Выясним, где хранить сами ключи шифрования. В платформе 1С предусмотрен специальный механизм — Безопасное хранилище данных. Оно предназначено для хранения конфиденциальной информации (паролей, токенов) в защищенном виде, к которому нет прямого доступа через консоль запросов или просмотр таблиц базы данных.
Посмотрим, как записать и прочитать ключ шифрования:
// Запись ключа в безопасное хранилище
БезопасноеХранилищеДанных.Записать("КлючШифрованияПромокодов", "МойСуперСекретныйПароль123");
// Чтение ключа (доступно только в привилегированном коде)
Ключ = БезопасноеХранилищеДанных.Прочитать("КлючШифрованияПромокодов");
Однако помните, что безопасное хранилище не предназначено для хранения самих промокодов в большом количестве. Оптимальная схема: храним общий секретный ключ в безопасном хранилище, а зашифрованные этим ключом промокоды — в обычном регистре сведений.
Проанализируем ситуацию, когда требования к безопасности не слишком высоки (например, защита от случайного просмотра данных сотрудниками). В этом случае можно реализовать простейший алгоритм исключающего ИЛИ (XOR). Это полностью автономный способ, работающий на любой версии платформы и любой ОС.
Начиная с версии 8.3.10, в 1С появились побитовые операции, что значительно упрощает задачу.
// Простейший пример XOR-преобразования
Функция XORПреобразование(СтрокаДанных, Ключ)
Результат = "";
Для и = 1 По СтрДлина(СтрокаДанных) Цикл
КодСимвола = КодСимвола(СтрокаДанных, и);
КодКлюча = КодСимвола(Ключ, (и-1) % СтрДлина(Ключ) + 1);
НовыйКод = ПобитовоеИсключительноеИли(КодСимвола, КодКлюча);
Результат = Результат + Символ(НовыйКод);
КонецЦикла;
Возврат Результат;
КонецФункции
Внимание: Данный метод не является криптостойким. Он лишь скрывает текст от человеческого глаза. Если безопасность критична, используйте методы с применением алгоритма AES.
Для высокопроизводительного и стойкого шифрования (особенно в Linux-среде) рекомендуется использовать внешние компоненты. Существует множество готовых бесплатных разработок, реализующих OpenSSL-совместимое шифрование. Преимущество в том, что компонента подключается одной строкой УстановитьВнешнююКомпоненту() и предоставляет методы для шифрования строк и файлов прямо в оперативной памяти.
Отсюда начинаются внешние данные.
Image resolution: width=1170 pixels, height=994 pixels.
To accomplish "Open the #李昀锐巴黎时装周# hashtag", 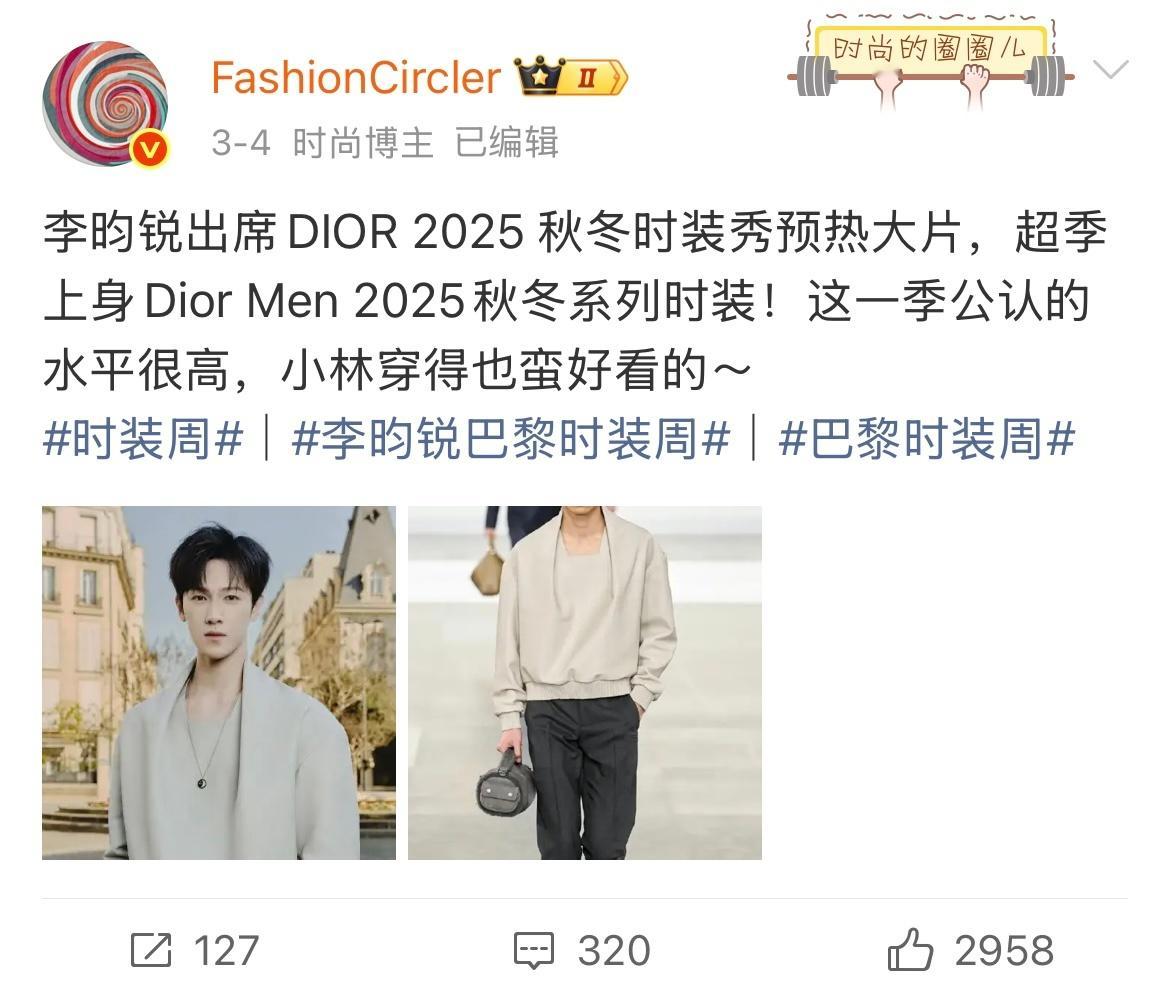I will pyautogui.click(x=510, y=438).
Подведем итоги нашего исследования:
ХешированиеДанных (SHA-256) с добавлением секретной "соли".Выбор конкретного метода зависит от архитектуры вашей системы и квалификации смежных специалистов, но для большинства задач по защите промокодов связки "Хеширование + Безопасное хранилище" оказывается более чем достаточно.